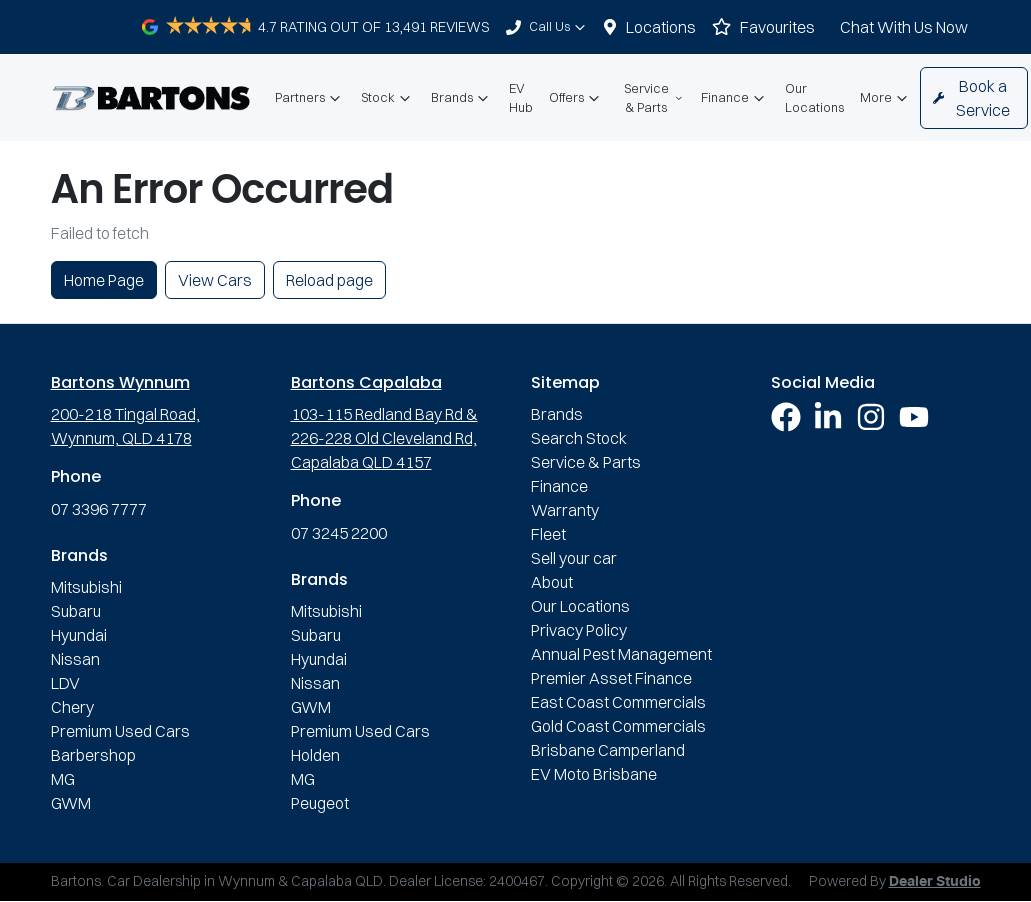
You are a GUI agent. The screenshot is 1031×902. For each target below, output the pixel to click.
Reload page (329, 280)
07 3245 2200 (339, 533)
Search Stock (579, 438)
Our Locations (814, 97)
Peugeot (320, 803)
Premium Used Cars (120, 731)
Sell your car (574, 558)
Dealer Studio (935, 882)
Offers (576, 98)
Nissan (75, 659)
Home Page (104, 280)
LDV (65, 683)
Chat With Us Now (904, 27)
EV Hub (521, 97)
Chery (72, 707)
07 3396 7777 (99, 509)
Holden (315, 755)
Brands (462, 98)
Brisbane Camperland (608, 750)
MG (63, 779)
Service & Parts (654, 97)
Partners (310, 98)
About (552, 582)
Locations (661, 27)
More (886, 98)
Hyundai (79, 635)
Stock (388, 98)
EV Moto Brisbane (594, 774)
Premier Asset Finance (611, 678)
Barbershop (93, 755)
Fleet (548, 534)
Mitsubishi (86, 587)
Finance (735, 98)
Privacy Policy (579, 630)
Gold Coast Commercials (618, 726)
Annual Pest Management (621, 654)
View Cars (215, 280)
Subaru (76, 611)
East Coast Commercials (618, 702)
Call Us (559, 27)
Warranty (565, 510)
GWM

● ● ● ● ●

Description of the task » Express every line of the records above as a Markdown table with the columns "Row" and "Line," numbering the rows in order and omitting blank lines. Leave the pictures out of the table.

Expected answer »
| Row | Line |
|---|---|
| 1 | You are a GUI agent. The screenshot is 1031×902. For each target below, output the pixel to click. |
| 2 | Reload page (329, 280) |
| 3 | 07 3245 2200 (339, 533) |
| 4 | Search Stock (579, 438) |
| 5 | Our Locations (814, 97) |
| 6 | Peugeot (320, 803) |
| 7 | Premium Used Cars (120, 731) |
| 8 | Sell your car (574, 558) |
| 9 | Dealer Studio (935, 882) |
| 10 | Offers (576, 98) |
| 11 | Nissan (75, 659) |
| 12 | Home Page (104, 280) |
| 13 | LDV (65, 683) |
| 14 | Chat With Us Now (904, 27) |
| 15 | EV Hub (521, 97) |
| 16 | Chery (72, 707) |
| 17 | 07 3396 7777 (99, 509) |
| 18 | Holden (315, 755) |
| 19 | Brands (462, 98) |
| 20 | Brisbane Camperland (608, 750) |
| 21 | MG (63, 779) |
| 22 | Service & Parts (654, 97) |
| 23 | Partners (310, 98) |
| 24 | About (552, 582) |
| 25 | Locations (661, 27) |
| 26 | More (886, 98) |
| 27 | Hyundai (79, 635) |
| 28 | Stock (388, 98) |
| 29 | EV Moto Brisbane (594, 774) |
| 30 | Premier Asset Finance (611, 678) |
| 31 | Barbershop (93, 755) |
| 32 | Fleet (548, 534) |
| 33 | Mitsubishi (86, 587) |
| 34 | Finance (735, 98) |
| 35 | Privacy Policy (579, 630) |
| 36 | Gold Coast Commercials (618, 726) |
| 37 | Annual Pest Management (621, 654) |
| 38 | View Cars (215, 280) |
| 39 | Subaru (76, 611) |
| 40 | East Coast Commercials (618, 702) |
| 41 | Call Us (559, 27) |
| 42 | Warranty (565, 510) |
| 43 | GWM |